Грюнвальдский бой, или Славяне и немцы. Исторический роман-хроника — страница 54 из 99

— Пропуск? — послышался резкий голос брата Августина, стоявшего на страже у главного входа.

— Смерть язычникам! — отозвался граф.

— Амен! — закончил брат Августин. — Доброй ночи, не пропустите только заутрени, да не забудьте пароля, а то мостовая стража не пропустит.

— Ах да, я и забыл про него, — проговорил граф.

— Меч и Пресвятая Дева! Прощайте! — Брат Августин хотел удалиться. Граф удержал его.

— Когда сменитесь, брат Августин, не выберите ли минутку завернуть ко мне. Наши все будут в сборе.

— Демон-соблазнитель! — с улыбкой проговорил рыцарь, — если командор или маршал не задержат.

— И куда им? Они сами давно в слободе у брата Филиппа.

Сторожевой рыцарь засмеялся и махнул рукой.

— Хорошо, буду, только чур, на мою долю оставьте бутылочку этого венгерского, что получили из Вены.

— О, разумеется, хоть две!

Этот разговор, ведённый полушёпотом, чтобы не соблазнять гербовых и кнехтов, стоявших на страже, не мог не повлиять на молодого человека. Он теперь воочию видел, что и рыцари-монахи такие же люди, как и он сам, и гораздо увереннее шёл за своим хозяином и ментором.
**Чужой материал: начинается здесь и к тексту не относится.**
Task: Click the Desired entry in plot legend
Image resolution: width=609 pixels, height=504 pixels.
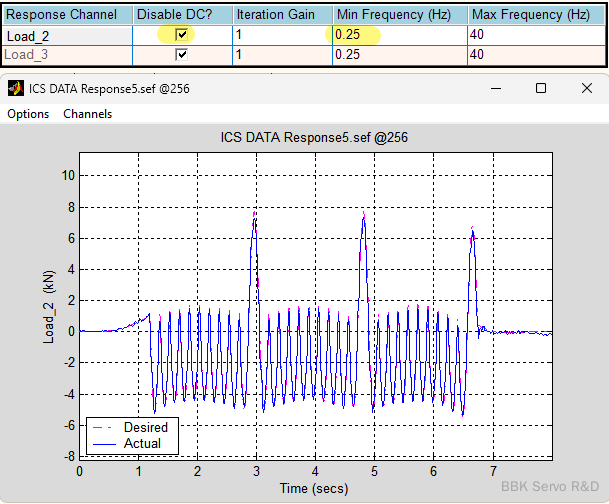Action: 145,428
Пройдя десятка три шагов, они очутились у моста, перекинутого через ров, отделяющий внутреннюю крепость-монастырь от наружной, охватывающей весь город. За мостом их ждали два кнехта верхом, держа на поводу заседланных рыцарских коней. До собственного приюта графа Брауншвейга было довольно далеко, и новые приятели, вспрыгнув в сёдла, стрелою помчались по безлюдным улицам города.

Через четверть часа они остановились у небольшого домика, потонувшего в зелени акаций и каштанов. Ставни были наглухо заперты, и только кое-где сквозь щёлки был виден свет. Входя на высокое крыльцо, французу показалось, что он слышит звон струн.

— У вас гости, благородный граф? — спросил он.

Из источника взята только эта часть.